• [Work required]:
Answer these questions using the article on youth mental health emergencies.
(a) Which three organizations issued the joint policy statement released on Aug 16?
(b) By what percentage did suicide rates among young people ages 10 to 24 increase from 2007 through 2021?
(c) According to the American Academy of Child and Adolescent Psychiatry, how many child and adolescent psychiatrists are available for every 100,000 children in the US?

Extract to read START

Children and teenagers with mental health concerns continue to overwhelm emergency departments across the United States. Three influential groups of pediatricians and emergency medicine providers warned this month that emergency rooms cannot sustain the surge in kids seeking emergency psychiatric care without more local resources for youth mental health.
“The scope of this problem is really great,” Mohsen Saidinejad, a professor of emergency medicine and pediatrics at the University of California, Los Angeles told NBC News. “But our ability to solve it is not there.”
Saidinejad is the lead author of a joint policy statement from the American Academy of Pediatrics, the American College of Emergency Physicians, and the Emergency Nurses Association released on Aug 16. It warns that emergency departments aren’t guaranteed to have the capacity or staff training to manage mental and behavioral health (MBH) emergencies, meaning patients could face lengthy wait times and not get the necessary care.
“An increasing number of children and youth are referred to the ED for evaluation of a broad spectrum of MBH emergencies, from depression and suicidality to disruptive and aggressive behavior. However, challenges in providing optimal care to these patients include lack of personnel, capacity, and infrastructure; challenges with timely access to a mental health professional; the nature of a busy ED environment; and paucity of outpatient post-ED discharge resources. These factors contribute to prolonged ED stays and boarding, which negatively affect patient care and ED operations.”
It’s a scenario Steven Berkowitz, professor of psychiatry at the University of Colorado, is well familiar with. “These children languish, sometimes for days or even a week, in hospital emergency departments,” he recently wrote in an article for The Conversation. “This is not a good place for a young person coping with grave mental health issues and perhaps considering suicide. Waiting at home is not a good option either – the family is often unable or unwilling to deal with a child who is distraught or violent.”
Professor Berkowitz founded CU’s Stress, Trauma, Adversity Research, and Treatment (START) Center. His practice has been focused on youth stress and trauma for three decades. Over those years, Berkowitz noticed that these young patients have become more aggressive and suicidal. “They are sicker when compared to years past. And the data backs up my observation: From 2007 through 2021, suicide rates among young people ages 10 to 24 increased by 62 percent. From 2014 to 2021, homicide rates rose by 60 percent. The situation is so grim that in October 2021, health care professionals declared a national emergency in child mental health.”
The numbers behind the suffering are troubling. For every 100,000 children in the US—with one in five of those children having a mental, emotional, or behavioral disorder in a given year – there are only 14 child and adolescent psychiatrists available to treat them, according to the American Academy of Child and Adolescent Psychiatry.

Extract to read END
Data to examine START

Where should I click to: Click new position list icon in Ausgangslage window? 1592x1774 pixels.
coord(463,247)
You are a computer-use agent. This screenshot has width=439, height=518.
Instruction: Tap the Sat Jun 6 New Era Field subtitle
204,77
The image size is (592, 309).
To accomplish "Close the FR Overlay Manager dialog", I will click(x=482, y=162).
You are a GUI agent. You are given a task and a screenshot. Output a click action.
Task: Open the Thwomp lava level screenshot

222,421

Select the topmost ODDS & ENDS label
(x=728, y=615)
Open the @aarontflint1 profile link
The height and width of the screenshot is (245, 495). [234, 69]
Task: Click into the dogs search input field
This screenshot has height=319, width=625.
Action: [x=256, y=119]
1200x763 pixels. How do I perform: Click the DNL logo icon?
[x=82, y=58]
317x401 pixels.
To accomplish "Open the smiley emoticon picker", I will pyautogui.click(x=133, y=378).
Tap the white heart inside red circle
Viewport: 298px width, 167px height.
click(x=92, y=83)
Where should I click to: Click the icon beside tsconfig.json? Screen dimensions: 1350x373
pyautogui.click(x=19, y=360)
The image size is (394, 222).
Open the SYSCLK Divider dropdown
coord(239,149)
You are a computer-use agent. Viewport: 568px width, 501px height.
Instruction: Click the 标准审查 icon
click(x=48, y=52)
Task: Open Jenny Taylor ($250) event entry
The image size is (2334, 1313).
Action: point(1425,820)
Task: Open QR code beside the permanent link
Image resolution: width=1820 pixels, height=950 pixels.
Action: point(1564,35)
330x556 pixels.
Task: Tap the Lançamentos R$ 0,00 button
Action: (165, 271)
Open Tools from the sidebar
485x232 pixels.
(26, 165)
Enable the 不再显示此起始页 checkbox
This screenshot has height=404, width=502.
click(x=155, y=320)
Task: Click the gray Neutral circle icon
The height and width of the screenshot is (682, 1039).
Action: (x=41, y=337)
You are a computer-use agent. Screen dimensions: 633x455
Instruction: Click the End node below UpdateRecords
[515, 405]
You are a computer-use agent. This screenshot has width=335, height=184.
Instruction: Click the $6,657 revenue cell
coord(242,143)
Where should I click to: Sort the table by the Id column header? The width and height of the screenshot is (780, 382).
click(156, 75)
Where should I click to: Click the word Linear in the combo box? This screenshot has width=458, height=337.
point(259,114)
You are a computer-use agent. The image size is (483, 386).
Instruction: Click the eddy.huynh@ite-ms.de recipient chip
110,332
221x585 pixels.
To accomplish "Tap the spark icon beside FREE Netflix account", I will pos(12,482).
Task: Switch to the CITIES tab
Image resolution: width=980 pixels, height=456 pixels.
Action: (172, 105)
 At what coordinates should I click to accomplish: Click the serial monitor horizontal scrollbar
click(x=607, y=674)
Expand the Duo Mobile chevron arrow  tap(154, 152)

Data to examine END

• [Response]:
(a) The American Academy of Pediatrics, the American College of Emergency Physicians, and the Emergency Nurses Association.
(b) 62 percent.
(c) 14.